In ancient times when human beings were little more than wild animals; before everybody co-operated for mutual benefit; before crops were harvested on a large scale; before manufacturing plants were built capable of supplying every necessity and luxury for everybody; there was some reason for poverty. But today, with an over supply of foodstuffs and nature's raw materials for manufacturing purposes and enough industrial plants to make everything that everybody needs, and still man, woman and child hungry for food, thousands of factories closed, and millions of people willing to work but denied employment, such is a blot to the civilization that causes it.
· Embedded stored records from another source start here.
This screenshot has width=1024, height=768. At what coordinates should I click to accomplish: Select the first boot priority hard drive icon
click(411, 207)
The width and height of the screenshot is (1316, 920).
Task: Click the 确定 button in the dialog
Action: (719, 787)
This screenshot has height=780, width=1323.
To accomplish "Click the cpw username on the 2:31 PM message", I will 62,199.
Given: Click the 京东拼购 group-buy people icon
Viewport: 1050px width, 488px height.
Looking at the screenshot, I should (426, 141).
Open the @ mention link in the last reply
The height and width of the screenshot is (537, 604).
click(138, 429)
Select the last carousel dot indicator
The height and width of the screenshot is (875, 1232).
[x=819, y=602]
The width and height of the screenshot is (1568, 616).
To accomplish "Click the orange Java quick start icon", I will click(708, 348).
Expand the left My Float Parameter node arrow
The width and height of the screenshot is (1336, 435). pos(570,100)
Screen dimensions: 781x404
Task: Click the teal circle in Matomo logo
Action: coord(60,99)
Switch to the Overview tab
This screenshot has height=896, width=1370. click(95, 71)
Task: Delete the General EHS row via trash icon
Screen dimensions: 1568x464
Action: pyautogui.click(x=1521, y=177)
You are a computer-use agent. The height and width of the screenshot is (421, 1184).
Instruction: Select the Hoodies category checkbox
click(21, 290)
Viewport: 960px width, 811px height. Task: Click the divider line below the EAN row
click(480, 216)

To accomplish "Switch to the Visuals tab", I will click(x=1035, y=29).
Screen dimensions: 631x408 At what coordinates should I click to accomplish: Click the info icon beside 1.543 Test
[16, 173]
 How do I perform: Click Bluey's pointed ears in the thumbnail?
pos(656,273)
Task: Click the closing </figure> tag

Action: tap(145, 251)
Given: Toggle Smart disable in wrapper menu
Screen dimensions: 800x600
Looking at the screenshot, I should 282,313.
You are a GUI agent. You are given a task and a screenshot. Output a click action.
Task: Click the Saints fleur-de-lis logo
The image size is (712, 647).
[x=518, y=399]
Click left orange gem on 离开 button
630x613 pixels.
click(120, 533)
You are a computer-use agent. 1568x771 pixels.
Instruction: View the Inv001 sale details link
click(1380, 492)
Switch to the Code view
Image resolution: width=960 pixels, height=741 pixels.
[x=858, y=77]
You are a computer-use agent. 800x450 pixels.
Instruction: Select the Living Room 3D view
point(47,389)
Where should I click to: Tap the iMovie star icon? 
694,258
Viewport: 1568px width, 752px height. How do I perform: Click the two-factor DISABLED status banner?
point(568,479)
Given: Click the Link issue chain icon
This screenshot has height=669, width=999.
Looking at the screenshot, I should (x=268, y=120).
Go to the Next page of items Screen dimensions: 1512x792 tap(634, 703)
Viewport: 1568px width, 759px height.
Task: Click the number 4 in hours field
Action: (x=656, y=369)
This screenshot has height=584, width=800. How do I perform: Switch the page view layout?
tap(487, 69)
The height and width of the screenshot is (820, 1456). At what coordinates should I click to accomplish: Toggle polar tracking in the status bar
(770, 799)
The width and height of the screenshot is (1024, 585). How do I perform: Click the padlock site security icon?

Everybody must agree to stop such brainless and vicious practices.

This civilization is like an enormous body with a half-witted mind that would destroy its hands to soothe its feet.

Everybody must agree to use the senses nature gave for self-preservation to compel civilization to feed, clothe and house everybody before any other problem is considered.

Each new born child must come to life under such conditions that will give to it an equal chance to grow and develop to the best of its capabilities. It must be given the most improved sanitary home, the best of food and superior mental, physical and moral training.

The child is the future asset of mankind and must be treasured and cared for above all things.

When society fails to give this helpless new-comer every care and opportunity to develop to its highest standard, it not only robs posterity of its greatest possible attainments, but upholds a most cruel and degraded system.

Those who will not fight degradation are responsible for it.